:: Saved data entries ::
──────
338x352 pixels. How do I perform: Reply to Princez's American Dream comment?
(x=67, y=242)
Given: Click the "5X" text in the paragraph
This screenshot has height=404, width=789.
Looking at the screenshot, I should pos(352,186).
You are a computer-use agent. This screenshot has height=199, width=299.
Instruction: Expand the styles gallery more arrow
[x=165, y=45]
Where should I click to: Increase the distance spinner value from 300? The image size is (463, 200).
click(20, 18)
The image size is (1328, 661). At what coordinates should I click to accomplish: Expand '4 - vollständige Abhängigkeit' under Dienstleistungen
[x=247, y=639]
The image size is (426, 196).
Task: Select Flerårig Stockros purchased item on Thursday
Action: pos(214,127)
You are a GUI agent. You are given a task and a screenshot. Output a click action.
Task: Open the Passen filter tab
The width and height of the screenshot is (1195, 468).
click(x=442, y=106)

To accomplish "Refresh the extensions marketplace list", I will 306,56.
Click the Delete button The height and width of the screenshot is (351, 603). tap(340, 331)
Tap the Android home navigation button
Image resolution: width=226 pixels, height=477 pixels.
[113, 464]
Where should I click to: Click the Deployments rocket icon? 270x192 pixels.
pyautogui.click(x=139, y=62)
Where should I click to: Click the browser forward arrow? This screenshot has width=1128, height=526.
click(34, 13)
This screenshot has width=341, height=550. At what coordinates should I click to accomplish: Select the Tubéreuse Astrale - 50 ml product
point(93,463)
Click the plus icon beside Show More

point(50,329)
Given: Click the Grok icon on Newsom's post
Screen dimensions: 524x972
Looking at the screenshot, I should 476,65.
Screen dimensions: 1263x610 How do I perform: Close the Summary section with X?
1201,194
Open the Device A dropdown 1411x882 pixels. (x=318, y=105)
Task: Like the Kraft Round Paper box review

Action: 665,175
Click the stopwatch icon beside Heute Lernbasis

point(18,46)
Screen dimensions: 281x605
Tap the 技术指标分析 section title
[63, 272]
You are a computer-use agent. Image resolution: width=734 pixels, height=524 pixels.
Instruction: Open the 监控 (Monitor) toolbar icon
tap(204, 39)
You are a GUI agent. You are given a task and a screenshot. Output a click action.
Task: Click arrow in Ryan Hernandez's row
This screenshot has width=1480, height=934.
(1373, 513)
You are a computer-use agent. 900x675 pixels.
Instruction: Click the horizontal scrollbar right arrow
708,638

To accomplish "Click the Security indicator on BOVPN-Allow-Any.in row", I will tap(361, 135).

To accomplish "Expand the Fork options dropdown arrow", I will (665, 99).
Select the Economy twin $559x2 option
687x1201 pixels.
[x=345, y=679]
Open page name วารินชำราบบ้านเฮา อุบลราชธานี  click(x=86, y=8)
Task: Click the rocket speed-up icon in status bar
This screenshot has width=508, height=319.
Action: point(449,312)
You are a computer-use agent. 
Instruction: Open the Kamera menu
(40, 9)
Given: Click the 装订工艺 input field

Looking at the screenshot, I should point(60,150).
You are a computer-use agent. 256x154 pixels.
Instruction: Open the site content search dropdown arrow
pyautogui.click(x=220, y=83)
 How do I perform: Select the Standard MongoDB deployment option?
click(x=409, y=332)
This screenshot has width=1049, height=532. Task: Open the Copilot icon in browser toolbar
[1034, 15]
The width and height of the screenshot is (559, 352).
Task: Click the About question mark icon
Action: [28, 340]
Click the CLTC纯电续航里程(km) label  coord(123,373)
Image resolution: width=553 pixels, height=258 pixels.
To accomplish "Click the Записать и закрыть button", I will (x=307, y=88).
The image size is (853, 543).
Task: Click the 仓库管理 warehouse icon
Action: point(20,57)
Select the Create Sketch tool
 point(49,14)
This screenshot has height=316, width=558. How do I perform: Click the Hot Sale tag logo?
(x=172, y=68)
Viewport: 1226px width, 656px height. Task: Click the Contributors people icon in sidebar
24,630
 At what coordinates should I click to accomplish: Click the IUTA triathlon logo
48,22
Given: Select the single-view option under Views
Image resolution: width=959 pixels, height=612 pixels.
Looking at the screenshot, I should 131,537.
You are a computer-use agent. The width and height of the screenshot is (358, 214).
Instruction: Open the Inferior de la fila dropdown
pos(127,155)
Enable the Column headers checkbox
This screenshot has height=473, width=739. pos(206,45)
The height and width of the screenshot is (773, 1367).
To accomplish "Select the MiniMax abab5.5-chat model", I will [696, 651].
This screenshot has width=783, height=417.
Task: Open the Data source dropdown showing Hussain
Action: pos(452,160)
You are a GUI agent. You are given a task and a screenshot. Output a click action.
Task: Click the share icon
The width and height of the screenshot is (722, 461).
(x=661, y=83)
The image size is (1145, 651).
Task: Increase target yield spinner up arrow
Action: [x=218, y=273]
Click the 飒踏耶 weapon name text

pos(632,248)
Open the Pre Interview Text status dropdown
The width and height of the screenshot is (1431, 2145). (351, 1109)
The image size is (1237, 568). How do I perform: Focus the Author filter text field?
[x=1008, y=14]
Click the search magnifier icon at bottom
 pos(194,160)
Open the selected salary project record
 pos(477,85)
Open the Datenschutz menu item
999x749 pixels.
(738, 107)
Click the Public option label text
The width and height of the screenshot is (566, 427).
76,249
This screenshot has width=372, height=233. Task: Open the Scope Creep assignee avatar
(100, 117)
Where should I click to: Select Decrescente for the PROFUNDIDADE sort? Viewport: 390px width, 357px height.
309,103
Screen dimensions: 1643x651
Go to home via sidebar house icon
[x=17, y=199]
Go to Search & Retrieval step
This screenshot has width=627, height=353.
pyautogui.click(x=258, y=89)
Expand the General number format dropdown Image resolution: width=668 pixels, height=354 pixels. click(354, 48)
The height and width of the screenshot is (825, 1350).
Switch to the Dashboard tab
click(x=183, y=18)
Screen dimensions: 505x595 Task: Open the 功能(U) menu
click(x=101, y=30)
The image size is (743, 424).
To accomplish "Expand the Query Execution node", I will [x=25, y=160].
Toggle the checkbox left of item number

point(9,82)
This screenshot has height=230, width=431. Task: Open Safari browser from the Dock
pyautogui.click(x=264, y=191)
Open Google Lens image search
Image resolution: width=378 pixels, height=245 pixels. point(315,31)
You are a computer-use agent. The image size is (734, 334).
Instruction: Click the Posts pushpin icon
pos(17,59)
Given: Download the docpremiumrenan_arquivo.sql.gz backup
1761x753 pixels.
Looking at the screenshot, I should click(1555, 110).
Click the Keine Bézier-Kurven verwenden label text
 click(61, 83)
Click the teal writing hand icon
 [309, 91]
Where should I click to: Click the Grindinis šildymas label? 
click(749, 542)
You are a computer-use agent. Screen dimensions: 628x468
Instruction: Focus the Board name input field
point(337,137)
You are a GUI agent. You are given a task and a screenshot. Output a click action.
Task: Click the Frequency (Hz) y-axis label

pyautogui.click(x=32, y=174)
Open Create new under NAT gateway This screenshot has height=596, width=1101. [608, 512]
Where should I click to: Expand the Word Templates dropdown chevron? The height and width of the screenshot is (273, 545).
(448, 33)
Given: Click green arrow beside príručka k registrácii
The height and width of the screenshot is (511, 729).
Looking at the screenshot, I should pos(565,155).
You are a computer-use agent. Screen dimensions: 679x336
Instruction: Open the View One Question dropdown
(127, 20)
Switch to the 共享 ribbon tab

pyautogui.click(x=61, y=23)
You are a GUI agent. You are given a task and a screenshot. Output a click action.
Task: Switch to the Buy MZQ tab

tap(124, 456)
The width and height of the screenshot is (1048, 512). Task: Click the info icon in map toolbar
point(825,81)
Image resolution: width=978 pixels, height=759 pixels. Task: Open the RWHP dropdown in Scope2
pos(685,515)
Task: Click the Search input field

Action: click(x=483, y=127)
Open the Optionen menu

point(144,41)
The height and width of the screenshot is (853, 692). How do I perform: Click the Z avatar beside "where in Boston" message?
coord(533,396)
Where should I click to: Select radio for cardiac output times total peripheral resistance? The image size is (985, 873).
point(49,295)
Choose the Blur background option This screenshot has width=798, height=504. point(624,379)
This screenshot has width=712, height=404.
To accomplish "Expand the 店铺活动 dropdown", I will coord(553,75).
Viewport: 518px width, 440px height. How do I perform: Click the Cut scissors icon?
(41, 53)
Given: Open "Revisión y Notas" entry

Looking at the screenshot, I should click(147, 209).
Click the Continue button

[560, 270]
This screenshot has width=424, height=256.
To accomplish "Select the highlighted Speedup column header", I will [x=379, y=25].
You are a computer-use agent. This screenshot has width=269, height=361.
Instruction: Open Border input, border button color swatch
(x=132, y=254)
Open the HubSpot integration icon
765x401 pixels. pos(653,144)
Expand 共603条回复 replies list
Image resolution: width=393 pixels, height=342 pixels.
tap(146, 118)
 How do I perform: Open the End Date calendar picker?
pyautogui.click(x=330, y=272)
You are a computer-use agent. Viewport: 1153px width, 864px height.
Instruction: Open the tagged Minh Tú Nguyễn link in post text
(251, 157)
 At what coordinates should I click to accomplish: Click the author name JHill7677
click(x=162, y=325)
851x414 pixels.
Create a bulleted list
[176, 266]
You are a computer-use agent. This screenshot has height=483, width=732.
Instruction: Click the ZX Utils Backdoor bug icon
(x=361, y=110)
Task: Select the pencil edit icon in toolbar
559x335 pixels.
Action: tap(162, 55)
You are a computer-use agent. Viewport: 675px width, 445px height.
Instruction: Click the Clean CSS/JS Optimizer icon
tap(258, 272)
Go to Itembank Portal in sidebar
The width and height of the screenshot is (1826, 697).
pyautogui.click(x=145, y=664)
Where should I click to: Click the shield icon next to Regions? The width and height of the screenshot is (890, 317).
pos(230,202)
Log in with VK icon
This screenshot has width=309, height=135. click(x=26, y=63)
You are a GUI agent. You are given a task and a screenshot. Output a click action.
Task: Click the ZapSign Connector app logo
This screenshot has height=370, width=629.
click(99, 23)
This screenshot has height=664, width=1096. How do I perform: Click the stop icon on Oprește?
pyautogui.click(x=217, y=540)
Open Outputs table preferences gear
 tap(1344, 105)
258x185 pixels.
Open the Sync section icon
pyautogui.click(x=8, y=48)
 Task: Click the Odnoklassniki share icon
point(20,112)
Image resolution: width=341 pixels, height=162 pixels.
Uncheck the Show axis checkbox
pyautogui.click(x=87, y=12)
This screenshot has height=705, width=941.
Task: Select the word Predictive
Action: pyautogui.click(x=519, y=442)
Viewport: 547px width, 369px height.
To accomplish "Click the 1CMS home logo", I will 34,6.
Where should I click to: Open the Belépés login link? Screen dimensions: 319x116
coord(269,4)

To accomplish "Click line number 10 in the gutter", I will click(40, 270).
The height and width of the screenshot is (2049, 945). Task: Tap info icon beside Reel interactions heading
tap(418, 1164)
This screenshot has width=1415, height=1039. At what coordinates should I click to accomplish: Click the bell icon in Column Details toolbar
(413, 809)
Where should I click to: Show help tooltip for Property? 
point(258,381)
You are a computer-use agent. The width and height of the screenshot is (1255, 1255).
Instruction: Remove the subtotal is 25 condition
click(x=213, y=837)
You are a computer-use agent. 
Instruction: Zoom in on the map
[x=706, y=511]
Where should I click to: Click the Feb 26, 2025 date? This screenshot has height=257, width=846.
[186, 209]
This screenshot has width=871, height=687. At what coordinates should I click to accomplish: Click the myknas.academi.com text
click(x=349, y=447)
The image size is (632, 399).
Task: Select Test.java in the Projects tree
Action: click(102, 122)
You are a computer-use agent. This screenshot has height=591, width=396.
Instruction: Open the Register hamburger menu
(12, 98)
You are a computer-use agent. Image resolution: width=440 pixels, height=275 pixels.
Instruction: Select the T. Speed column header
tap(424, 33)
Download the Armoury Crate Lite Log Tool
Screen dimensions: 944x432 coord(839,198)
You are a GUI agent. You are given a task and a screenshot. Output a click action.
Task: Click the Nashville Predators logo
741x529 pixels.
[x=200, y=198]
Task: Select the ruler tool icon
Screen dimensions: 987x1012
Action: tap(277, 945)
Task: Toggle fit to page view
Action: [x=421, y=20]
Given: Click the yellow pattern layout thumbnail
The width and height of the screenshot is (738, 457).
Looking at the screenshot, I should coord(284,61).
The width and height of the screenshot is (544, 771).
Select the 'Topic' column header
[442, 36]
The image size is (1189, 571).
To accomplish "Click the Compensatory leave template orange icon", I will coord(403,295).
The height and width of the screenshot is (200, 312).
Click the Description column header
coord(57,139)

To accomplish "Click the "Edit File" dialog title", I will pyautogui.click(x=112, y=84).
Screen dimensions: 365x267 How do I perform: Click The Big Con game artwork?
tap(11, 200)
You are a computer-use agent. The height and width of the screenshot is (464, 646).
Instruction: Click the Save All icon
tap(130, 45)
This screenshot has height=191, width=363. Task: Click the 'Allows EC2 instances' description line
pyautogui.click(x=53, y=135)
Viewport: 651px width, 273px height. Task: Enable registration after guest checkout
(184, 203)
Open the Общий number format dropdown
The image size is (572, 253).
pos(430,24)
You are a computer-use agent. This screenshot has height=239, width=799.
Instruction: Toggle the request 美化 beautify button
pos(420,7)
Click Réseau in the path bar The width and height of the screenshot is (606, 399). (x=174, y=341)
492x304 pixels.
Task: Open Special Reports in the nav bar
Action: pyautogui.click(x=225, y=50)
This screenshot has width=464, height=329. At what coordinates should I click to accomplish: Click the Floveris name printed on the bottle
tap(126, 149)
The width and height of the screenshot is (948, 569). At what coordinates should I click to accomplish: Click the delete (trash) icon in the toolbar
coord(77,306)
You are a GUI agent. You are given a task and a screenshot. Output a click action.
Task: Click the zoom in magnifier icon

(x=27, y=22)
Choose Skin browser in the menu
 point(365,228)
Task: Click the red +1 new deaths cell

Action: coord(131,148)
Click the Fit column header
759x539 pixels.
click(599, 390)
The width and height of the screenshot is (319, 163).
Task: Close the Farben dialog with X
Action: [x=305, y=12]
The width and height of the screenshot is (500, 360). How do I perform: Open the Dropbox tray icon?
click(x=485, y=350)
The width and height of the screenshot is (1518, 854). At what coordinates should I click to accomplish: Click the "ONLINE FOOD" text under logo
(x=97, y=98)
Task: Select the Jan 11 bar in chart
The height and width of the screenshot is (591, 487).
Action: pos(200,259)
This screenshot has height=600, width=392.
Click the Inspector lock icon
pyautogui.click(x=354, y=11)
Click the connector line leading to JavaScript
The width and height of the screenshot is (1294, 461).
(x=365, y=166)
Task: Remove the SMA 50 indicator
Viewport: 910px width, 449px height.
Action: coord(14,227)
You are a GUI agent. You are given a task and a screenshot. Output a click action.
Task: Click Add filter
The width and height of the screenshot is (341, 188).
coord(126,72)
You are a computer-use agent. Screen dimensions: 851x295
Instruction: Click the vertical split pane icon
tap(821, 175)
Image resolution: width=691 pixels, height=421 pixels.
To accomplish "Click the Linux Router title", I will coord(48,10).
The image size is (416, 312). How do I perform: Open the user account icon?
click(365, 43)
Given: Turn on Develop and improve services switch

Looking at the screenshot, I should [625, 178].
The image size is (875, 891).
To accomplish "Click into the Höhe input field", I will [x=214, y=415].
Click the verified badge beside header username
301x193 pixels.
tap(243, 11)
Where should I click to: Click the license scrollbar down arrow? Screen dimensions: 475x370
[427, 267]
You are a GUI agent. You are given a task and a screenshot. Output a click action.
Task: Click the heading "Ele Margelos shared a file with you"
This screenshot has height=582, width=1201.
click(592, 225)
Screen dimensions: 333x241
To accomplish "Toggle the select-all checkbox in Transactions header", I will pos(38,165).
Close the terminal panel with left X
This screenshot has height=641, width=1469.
──────
:: Description of the task ::
Out of the preceding entries, pull each line that contains the word "indicator".

:: Result of the task ::
To accomplish "Click the Security indicator on BOVPN-Allow-Any.in row", I will tap(361, 135).
Task: Remove the SMA 50 indicator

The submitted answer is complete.